Each line from the one that holds "This screenshot has height=715, width=1279." to the end of the entries is to be given again exactly. Do not include pictures.

Source material below:

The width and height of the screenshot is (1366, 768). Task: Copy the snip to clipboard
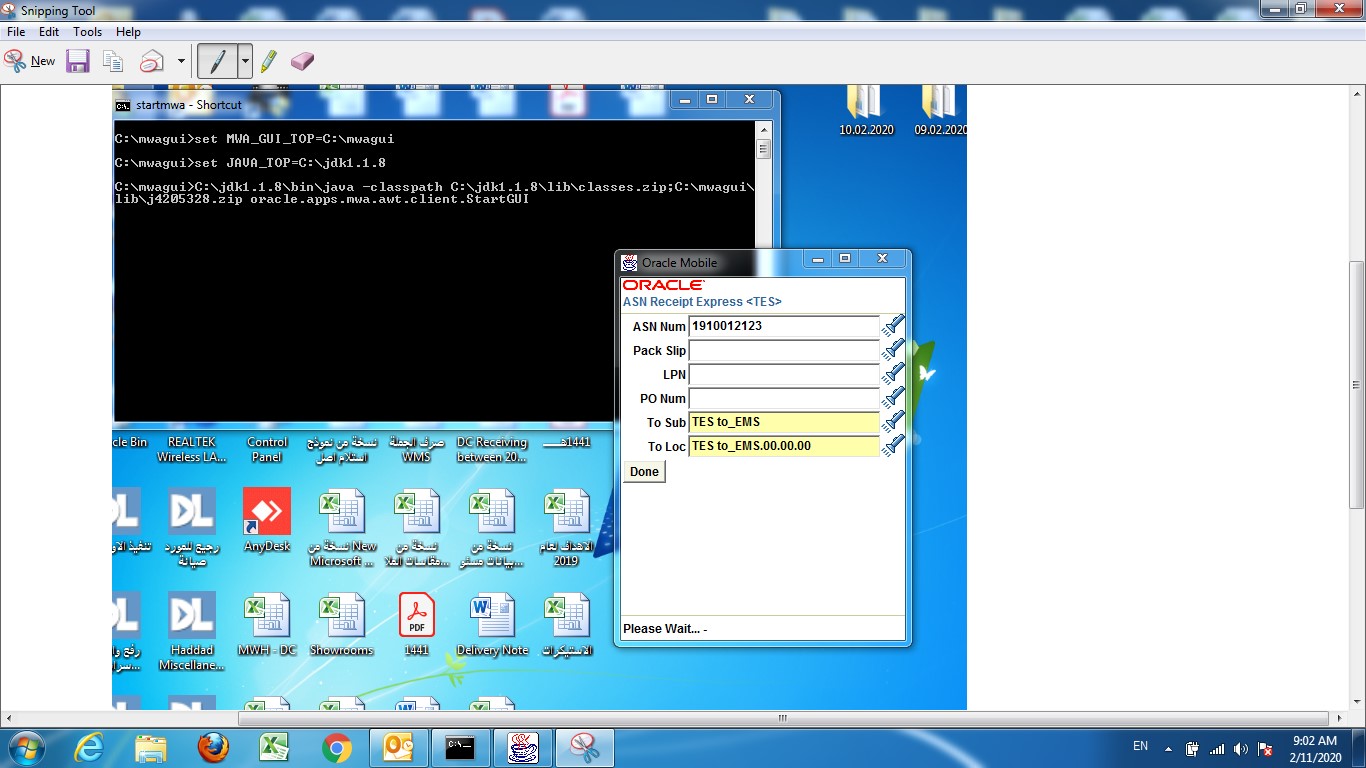[x=113, y=61]

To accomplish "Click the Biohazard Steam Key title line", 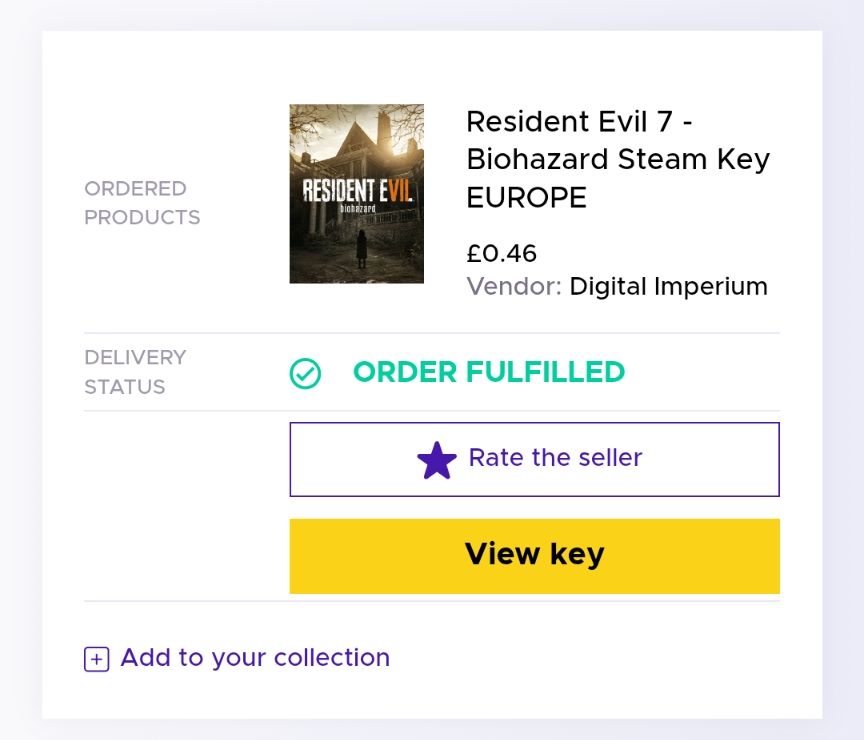I will (x=618, y=160).
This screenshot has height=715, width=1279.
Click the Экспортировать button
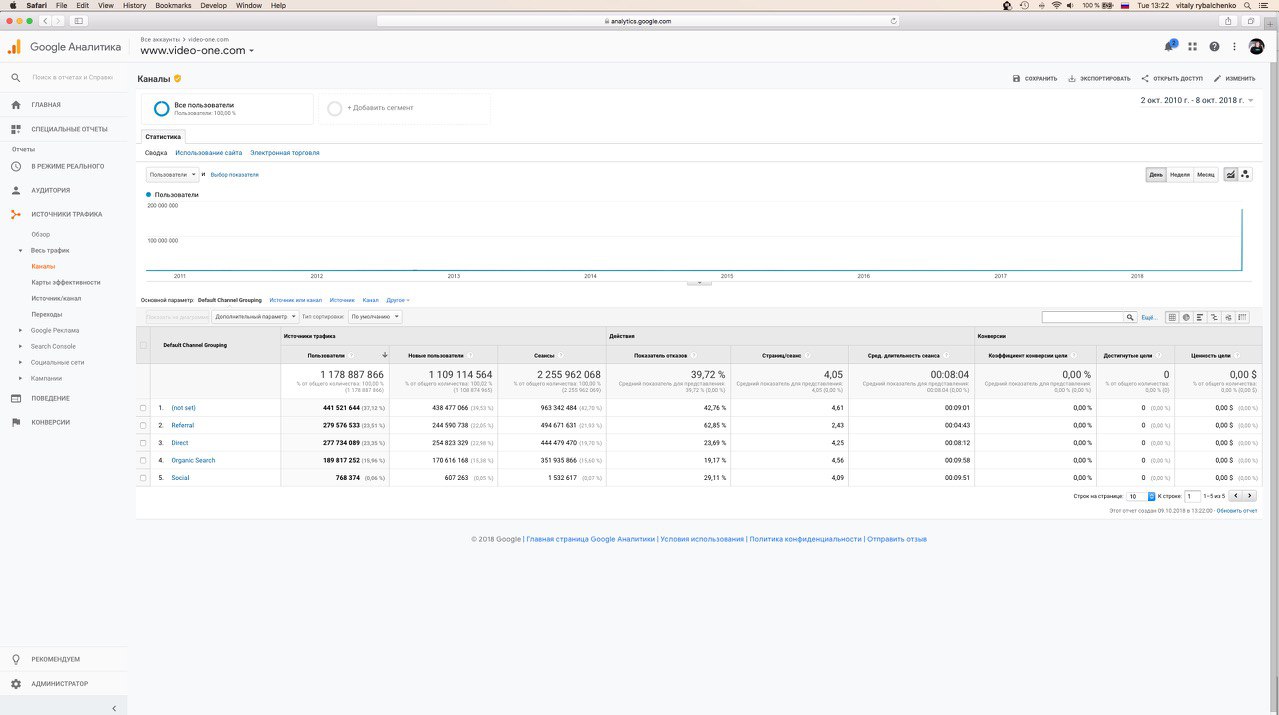click(1099, 78)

End of Source material.

Written response |
This screenshot has height=715, width=1279.
Click the Экспортировать button
click(1099, 78)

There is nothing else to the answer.